After Prosecutor General Yury Skuratov suddenly handed in his resignation on Feb. 1, his office said that he had checked in to Central Clinical, though the hospital could not confirm that.


Yeltsin began calling important political figures to the hospital for meetings, a trend that culminated Monday in a televised meeting with Prime Minister Yevgeny Primakov.


Being hospitalized has not stopped Yeltsin from setting the agenda in Moscow and feeding the rumor mill. Lately he's been busy sending threatening signals to and publicly chastising Primakov.


His meetings last week with Grigory Yavlinsky, leader of the liberal Yabloko faction in the State Duma, and Yegor Stroyev, the mildly leftist chairman of parliament's upper house were seen as hints to Primakov he - or at the very least his deputies - could be replaced.


Yeltsin used Monday's meeting with Primakov to scold him for letting the media get him too worked up.


The Central Clinical Hospital, fully equipped for official meetings, may also be useful as a place to hide, as being in the hospital excuses officials from making public statement. Politicians in controversial situations, like Skuratov - who made sweeping corruption allegations before submitting his resignation - can duck out of the firing line for a while.


Kommersant's report that Borodin had joined Yeltsin and Bordyuzha in the hospital opens the way for more speculation about Kremlin intrigue. Perhaps Borodin did not want to miss any conversations Bordyuzha and Yeltsin were having in the hospital, and decided he had better join them.


The hospital, on Rublyovskoye Shosse in northwest Moscow, was originally built for Communist nomenklatura. Today it serves employees of all the federal structures - including the Kremlin, the White House, the ministries, the Duma and the Federation Council, as well as private clients. There is a separate building for Yeltsin and other top officials.


According to Kommersant's report, the floor that the president occupies includes an office, a room in which to receive guests, a bedroom, a dining room, rooms for family members, a home movie theater and a billiard room.

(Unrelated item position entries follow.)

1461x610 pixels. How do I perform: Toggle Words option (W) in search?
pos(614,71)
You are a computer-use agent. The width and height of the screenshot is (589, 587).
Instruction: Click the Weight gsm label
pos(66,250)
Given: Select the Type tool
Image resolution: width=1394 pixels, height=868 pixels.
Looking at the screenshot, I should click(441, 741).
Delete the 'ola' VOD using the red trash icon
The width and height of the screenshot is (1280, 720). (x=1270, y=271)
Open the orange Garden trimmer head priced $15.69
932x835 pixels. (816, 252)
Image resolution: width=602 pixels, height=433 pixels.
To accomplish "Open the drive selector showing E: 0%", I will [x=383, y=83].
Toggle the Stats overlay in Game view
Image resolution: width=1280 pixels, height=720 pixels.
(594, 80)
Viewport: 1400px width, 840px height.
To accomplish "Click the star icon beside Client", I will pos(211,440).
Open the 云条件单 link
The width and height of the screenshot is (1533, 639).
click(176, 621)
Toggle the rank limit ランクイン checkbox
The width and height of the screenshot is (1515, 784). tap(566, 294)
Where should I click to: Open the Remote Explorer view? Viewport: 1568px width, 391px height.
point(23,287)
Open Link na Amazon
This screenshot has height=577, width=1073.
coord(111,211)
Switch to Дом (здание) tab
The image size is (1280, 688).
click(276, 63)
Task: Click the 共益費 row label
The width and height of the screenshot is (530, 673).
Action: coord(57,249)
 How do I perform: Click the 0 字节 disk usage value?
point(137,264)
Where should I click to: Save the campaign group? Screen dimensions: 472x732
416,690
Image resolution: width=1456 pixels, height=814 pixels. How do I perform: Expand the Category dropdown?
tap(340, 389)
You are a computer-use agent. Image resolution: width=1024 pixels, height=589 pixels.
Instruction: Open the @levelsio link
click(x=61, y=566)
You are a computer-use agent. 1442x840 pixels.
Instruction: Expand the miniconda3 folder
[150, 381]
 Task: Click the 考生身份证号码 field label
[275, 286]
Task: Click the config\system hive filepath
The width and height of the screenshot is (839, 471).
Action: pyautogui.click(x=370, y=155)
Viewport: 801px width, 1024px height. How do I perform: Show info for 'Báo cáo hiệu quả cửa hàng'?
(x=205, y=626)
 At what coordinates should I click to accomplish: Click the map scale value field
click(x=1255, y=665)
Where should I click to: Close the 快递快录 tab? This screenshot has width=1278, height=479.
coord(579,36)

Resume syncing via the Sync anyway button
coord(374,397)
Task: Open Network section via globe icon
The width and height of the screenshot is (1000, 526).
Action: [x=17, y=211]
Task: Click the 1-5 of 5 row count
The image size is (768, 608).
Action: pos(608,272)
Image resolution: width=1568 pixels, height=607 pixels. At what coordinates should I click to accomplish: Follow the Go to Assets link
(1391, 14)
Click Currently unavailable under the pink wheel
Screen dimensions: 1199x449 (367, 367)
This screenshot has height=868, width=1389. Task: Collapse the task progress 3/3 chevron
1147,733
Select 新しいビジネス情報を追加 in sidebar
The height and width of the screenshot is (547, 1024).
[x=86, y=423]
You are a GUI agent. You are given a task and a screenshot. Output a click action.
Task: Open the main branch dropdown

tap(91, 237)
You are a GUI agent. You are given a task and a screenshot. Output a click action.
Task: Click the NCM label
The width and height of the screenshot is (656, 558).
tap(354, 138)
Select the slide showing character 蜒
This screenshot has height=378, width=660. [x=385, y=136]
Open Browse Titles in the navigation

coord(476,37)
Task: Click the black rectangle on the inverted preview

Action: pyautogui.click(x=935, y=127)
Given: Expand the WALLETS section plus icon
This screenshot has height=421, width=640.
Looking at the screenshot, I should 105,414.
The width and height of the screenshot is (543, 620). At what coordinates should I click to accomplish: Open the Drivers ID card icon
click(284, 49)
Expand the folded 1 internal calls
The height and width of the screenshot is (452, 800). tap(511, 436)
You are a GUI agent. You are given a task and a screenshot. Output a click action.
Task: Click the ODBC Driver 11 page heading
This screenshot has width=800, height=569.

The paper said that two years ago Borodin supervised renovations that left the hospital's presidential wing looking like Yeltsin's Kremlin office. After all, by Kommersant's reckoning, he has spent 161 days there during his presidency.


Needless to say, patients who are out of the presidential circle live in slightly more modest conditions. But even for regular patients, the Central Clinical Hospital offers much better service than most Moscow hospitals.


"What's really good there is that they have all kinds of diagnostic equipment," said Alexander, a White House employee who recently recovered from a broken leg at Central Clinical. He added that unlike other Russian hospitals, in Central Clinical the food isn't bad, the rooms aren't crowded and it is easy to call out. The wooded location is also a plus for patients who can walk around.


The hospital is heavily guarded, and visitors other than relatives can enter only with passes and at certain times.


Alexander said he didn't see any celebrities there, but people visiting him told him they saw a helicopter arrive on the hospital's landing platform. From the helicopter emerged Moscow Mayor Yury Luzhkov, apparently there to pay someone a visit.